All lines from the one containing "The height and width of the screenshot is (607, 800)." through the final line of the entries are to be written out verbatim; no other line is to be included.
── Record excerpts
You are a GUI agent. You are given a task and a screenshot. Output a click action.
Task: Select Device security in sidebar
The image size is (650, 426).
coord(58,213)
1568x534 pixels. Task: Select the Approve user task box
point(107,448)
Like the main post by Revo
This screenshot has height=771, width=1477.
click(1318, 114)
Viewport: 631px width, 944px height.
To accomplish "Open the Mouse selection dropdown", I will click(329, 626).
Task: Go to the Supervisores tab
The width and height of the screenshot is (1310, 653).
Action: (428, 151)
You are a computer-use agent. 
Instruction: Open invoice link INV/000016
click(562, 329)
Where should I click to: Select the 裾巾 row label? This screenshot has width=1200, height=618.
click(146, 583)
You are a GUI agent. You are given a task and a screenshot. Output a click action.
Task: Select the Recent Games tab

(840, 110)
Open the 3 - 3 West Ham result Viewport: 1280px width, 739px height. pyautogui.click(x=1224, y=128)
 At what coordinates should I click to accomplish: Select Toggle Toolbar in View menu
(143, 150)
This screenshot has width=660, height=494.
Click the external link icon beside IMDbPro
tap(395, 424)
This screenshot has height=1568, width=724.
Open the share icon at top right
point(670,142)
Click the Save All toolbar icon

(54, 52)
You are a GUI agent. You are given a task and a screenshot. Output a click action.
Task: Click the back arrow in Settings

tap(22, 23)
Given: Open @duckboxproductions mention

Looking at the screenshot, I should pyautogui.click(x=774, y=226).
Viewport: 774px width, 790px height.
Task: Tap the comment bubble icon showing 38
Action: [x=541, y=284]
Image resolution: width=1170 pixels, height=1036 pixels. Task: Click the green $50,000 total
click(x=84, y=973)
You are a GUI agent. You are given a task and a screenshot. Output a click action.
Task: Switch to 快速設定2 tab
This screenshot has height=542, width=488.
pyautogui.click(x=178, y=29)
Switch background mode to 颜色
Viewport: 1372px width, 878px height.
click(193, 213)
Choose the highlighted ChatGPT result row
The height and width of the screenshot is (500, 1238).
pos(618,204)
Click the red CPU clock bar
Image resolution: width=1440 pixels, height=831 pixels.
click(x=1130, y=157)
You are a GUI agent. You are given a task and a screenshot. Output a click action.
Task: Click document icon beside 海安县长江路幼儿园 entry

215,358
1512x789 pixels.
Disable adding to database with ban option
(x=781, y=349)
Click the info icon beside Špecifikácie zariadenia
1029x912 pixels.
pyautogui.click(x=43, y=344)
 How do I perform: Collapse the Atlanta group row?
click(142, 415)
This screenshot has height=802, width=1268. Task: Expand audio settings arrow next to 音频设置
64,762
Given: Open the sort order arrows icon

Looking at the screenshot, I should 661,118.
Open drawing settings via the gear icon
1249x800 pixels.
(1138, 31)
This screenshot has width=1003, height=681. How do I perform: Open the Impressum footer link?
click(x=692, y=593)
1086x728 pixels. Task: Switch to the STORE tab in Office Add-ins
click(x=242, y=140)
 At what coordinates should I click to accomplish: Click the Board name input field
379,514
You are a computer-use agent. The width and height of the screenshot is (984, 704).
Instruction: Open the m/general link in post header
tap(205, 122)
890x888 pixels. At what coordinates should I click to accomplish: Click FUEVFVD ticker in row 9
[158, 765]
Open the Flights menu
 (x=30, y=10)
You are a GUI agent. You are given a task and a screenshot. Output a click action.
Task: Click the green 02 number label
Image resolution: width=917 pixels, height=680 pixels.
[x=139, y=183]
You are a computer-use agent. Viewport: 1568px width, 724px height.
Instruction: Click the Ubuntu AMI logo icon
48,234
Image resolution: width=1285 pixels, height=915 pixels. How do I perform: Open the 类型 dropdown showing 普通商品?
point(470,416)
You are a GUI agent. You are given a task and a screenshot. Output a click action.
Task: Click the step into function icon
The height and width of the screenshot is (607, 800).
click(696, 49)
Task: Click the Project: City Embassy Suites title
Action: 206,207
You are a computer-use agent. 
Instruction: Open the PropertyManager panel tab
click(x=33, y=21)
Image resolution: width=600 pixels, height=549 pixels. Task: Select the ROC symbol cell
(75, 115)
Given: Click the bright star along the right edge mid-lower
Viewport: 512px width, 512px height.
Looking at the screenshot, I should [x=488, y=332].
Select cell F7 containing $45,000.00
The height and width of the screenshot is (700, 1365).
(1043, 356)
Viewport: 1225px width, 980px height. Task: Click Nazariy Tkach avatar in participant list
────
Written solution:
The height and width of the screenshot is (607, 800).
click(696, 49)
Task: Click the Project: City Embassy Suites title
Action: 206,207
You are a computer-use agent. 
Instruction: Open the PropertyManager panel tab
click(x=33, y=21)
Image resolution: width=600 pixels, height=549 pixels. Task: Select the ROC symbol cell
(75, 115)
Given: Click the bright star along the right edge mid-lower
Viewport: 512px width, 512px height.
Looking at the screenshot, I should [x=488, y=332].
Select cell F7 containing $45,000.00
The height and width of the screenshot is (700, 1365).
(1043, 356)
Viewport: 1225px width, 980px height. Task: Click Nazariy Tkach avatar in participant list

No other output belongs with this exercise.